§ Your objective: Every record must appear in your reply exactly as written.

Items from a data source
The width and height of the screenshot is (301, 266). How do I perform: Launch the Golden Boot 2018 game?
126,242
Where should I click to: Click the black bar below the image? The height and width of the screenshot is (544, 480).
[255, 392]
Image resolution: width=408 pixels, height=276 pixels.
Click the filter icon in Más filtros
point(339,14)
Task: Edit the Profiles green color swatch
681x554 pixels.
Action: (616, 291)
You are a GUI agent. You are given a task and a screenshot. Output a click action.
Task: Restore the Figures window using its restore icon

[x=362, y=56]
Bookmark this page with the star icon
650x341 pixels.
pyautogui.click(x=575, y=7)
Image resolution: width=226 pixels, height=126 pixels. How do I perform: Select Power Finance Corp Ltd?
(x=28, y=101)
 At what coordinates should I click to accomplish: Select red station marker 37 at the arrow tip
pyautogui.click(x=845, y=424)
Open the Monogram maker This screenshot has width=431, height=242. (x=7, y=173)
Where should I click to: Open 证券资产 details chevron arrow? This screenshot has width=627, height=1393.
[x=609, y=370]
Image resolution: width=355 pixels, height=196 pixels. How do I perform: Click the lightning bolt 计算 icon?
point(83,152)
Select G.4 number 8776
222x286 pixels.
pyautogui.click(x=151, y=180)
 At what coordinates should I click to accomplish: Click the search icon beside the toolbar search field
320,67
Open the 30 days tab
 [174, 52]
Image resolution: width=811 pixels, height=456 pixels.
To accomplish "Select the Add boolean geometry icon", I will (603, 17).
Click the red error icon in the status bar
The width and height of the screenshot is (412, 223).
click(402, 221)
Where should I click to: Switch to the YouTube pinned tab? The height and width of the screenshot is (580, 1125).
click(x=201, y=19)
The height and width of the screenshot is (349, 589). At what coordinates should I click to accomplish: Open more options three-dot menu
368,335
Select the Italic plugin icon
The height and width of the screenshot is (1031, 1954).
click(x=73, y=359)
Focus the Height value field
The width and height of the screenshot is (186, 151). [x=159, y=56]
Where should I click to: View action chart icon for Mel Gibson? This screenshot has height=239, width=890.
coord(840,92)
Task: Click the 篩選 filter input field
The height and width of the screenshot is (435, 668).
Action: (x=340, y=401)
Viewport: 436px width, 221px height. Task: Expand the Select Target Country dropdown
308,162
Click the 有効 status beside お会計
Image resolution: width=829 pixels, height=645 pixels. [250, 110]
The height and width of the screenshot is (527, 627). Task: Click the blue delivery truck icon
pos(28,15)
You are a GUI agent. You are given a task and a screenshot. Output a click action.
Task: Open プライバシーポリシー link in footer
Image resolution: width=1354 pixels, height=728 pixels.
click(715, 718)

§ Exercise result:
The width and height of the screenshot is (301, 266). How do I perform: Launch the Golden Boot 2018 game?
126,242
Where should I click to: Click the black bar below the image? The height and width of the screenshot is (544, 480).
[255, 392]
Image resolution: width=408 pixels, height=276 pixels.
Click the filter icon in Más filtros
point(339,14)
Task: Edit the Profiles green color swatch
681x554 pixels.
Action: (616, 291)
You are a GUI agent. You are given a task and a screenshot. Output a click action.
Task: Restore the Figures window using its restore icon

[x=362, y=56]
Bookmark this page with the star icon
650x341 pixels.
pyautogui.click(x=575, y=7)
Image resolution: width=226 pixels, height=126 pixels. How do I perform: Select Power Finance Corp Ltd?
(x=28, y=101)
 At what coordinates should I click to accomplish: Select red station marker 37 at the arrow tip
pyautogui.click(x=845, y=424)
Open the Monogram maker This screenshot has width=431, height=242. (x=7, y=173)
Where should I click to: Open 证券资产 details chevron arrow? This screenshot has width=627, height=1393.
[x=609, y=370]
Image resolution: width=355 pixels, height=196 pixels. How do I perform: Click the lightning bolt 计算 icon?
point(83,152)
Select G.4 number 8776
222x286 pixels.
pyautogui.click(x=151, y=180)
 At what coordinates should I click to accomplish: Click the search icon beside the toolbar search field
320,67
Open the 30 days tab
 [174, 52]
Image resolution: width=811 pixels, height=456 pixels.
To accomplish "Select the Add boolean geometry icon", I will (603, 17).
Click the red error icon in the status bar
The width and height of the screenshot is (412, 223).
click(402, 221)
Where should I click to: Switch to the YouTube pinned tab? The height and width of the screenshot is (580, 1125).
click(x=201, y=19)
The height and width of the screenshot is (349, 589). At what coordinates should I click to accomplish: Open more options three-dot menu
368,335
Select the Italic plugin icon
The height and width of the screenshot is (1031, 1954).
click(x=73, y=359)
Focus the Height value field
The width and height of the screenshot is (186, 151). [x=159, y=56]
Where should I click to: View action chart icon for Mel Gibson? This screenshot has height=239, width=890.
coord(840,92)
Task: Click the 篩選 filter input field
The height and width of the screenshot is (435, 668).
Action: (x=340, y=401)
Viewport: 436px width, 221px height. Task: Expand the Select Target Country dropdown
308,162
Click the 有効 status beside お会計
Image resolution: width=829 pixels, height=645 pixels. [250, 110]
The height and width of the screenshot is (527, 627). Task: Click the blue delivery truck icon
pos(28,15)
You are a GUI agent. You are given a task and a screenshot. Output a click action.
Task: Open プライバシーポリシー link in footer
Image resolution: width=1354 pixels, height=728 pixels.
click(715, 718)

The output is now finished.